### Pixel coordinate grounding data
[Start of section]

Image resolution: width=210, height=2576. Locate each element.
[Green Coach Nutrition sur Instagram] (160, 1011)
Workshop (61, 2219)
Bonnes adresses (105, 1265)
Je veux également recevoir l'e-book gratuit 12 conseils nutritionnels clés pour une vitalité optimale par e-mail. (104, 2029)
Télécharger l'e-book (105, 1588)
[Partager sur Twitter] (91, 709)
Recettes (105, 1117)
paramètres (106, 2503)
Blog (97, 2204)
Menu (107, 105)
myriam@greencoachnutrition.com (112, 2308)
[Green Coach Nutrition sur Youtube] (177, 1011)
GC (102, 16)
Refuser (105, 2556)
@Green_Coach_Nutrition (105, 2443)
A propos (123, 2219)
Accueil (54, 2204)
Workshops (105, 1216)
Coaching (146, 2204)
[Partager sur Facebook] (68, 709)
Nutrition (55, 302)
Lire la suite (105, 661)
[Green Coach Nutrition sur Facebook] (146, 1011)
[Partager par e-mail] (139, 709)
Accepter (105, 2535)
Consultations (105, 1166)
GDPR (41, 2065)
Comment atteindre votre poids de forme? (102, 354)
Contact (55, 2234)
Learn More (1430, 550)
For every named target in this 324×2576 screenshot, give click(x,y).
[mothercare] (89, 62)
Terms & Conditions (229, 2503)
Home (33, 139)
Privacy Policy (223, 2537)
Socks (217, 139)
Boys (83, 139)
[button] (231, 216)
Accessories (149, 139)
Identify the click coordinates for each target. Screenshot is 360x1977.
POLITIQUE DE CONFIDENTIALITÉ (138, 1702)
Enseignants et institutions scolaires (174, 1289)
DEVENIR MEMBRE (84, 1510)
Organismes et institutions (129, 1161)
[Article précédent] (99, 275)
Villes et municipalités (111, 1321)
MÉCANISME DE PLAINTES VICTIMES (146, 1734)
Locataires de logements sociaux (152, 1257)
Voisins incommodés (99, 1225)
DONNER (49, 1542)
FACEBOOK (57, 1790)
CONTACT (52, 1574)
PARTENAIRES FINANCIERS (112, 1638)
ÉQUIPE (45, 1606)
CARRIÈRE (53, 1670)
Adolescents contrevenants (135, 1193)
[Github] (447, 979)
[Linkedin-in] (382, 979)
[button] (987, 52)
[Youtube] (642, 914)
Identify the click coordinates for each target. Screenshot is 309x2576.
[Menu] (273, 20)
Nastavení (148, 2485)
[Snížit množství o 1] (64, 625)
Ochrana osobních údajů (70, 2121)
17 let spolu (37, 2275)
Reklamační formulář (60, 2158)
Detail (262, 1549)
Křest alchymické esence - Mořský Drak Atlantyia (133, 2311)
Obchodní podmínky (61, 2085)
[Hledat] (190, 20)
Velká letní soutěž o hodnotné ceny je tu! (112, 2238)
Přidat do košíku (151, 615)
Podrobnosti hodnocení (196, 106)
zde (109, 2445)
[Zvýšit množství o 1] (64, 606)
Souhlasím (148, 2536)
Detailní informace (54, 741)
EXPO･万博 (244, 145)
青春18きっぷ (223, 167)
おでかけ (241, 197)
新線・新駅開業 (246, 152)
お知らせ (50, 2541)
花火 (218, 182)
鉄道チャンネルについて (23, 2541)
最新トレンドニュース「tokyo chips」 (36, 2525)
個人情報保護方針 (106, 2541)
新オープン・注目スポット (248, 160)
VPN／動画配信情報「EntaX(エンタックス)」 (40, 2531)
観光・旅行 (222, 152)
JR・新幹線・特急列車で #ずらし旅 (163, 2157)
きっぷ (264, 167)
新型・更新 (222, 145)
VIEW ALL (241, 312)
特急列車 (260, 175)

[End of section]

Please return all of the entries exactly as they were given.

### Your solution
Image resolution: width=210, height=2576. Locate each element.
[Green Coach Nutrition sur Instagram] (160, 1011)
Workshop (61, 2219)
Bonnes adresses (105, 1265)
Je veux également recevoir l'e-book gratuit 12 conseils nutritionnels clés pour une vitalité optimale par e-mail. (104, 2029)
Télécharger l'e-book (105, 1588)
[Partager sur Twitter] (91, 709)
Recettes (105, 1117)
paramètres (106, 2503)
Blog (97, 2204)
Menu (107, 105)
myriam@greencoachnutrition.com (112, 2308)
[Green Coach Nutrition sur Youtube] (177, 1011)
GC (102, 16)
Refuser (105, 2556)
@Green_Coach_Nutrition (105, 2443)
A propos (123, 2219)
Accueil (54, 2204)
Workshops (105, 1216)
Coaching (146, 2204)
[Partager sur Facebook] (68, 709)
Nutrition (55, 302)
Lire la suite (105, 661)
[Green Coach Nutrition sur Facebook] (146, 1011)
[Partager par e-mail] (139, 709)
Accepter (105, 2535)
Consultations (105, 1166)
GDPR (41, 2065)
Comment atteindre votre poids de forme? (102, 354)
Contact (55, 2234)
Learn More (1430, 550)
For every named target in this 324×2576 screenshot, give click(x,y).
[mothercare] (89, 62)
Terms & Conditions (229, 2503)
Home (33, 139)
Privacy Policy (223, 2537)
Socks (217, 139)
Boys (83, 139)
[button] (231, 216)
Accessories (149, 139)
Identify the click coordinates for each target. Screenshot is 360x1977.
POLITIQUE DE CONFIDENTIALITÉ (138, 1702)
Enseignants et institutions scolaires (174, 1289)
DEVENIR MEMBRE (84, 1510)
Organismes et institutions (129, 1161)
[Article précédent] (99, 275)
Villes et municipalités (111, 1321)
MÉCANISME DE PLAINTES VICTIMES (146, 1734)
Locataires de logements sociaux (152, 1257)
Voisins incommodés (99, 1225)
DONNER (49, 1542)
FACEBOOK (57, 1790)
CONTACT (52, 1574)
PARTENAIRES FINANCIERS (112, 1638)
ÉQUIPE (45, 1606)
CARRIÈRE (53, 1670)
Adolescents contrevenants (135, 1193)
[Github] (447, 979)
[Linkedin-in] (382, 979)
[button] (987, 52)
[Youtube] (642, 914)
Identify the click coordinates for each target. Screenshot is 309x2576.
[Menu] (273, 20)
Nastavení (148, 2485)
[Snížit množství o 1] (64, 625)
Ochrana osobních údajů (70, 2121)
17 let spolu (37, 2275)
Reklamační formulář (60, 2158)
Detail (262, 1549)
Křest alchymické esence - Mořský Drak Atlantyia (133, 2311)
Obchodní podmínky (61, 2085)
[Hledat] (190, 20)
Velká letní soutěž o hodnotné ceny je tu! (112, 2238)
Přidat do košíku (151, 615)
Podrobnosti hodnocení (196, 106)
zde (109, 2445)
[Zvýšit množství o 1] (64, 606)
Souhlasím (148, 2536)
Detailní informace (54, 741)
EXPO･万博 (244, 145)
青春18きっぷ (223, 167)
おでかけ (241, 197)
新線・新駅開業 (246, 152)
お知らせ (50, 2541)
花火 (218, 182)
鉄道チャンネルについて (23, 2541)
最新トレンドニュース「tokyo chips」 (36, 2525)
個人情報保護方針 (106, 2541)
新オープン・注目スポット (248, 160)
VPN／動画配信情報「EntaX(エンタックス)」 (40, 2531)
観光・旅行 (222, 152)
JR・新幹線・特急列車で #ずらし旅 (163, 2157)
きっぷ (264, 167)
新型・更新 (222, 145)
VIEW ALL (241, 312)
特急列車 (260, 175)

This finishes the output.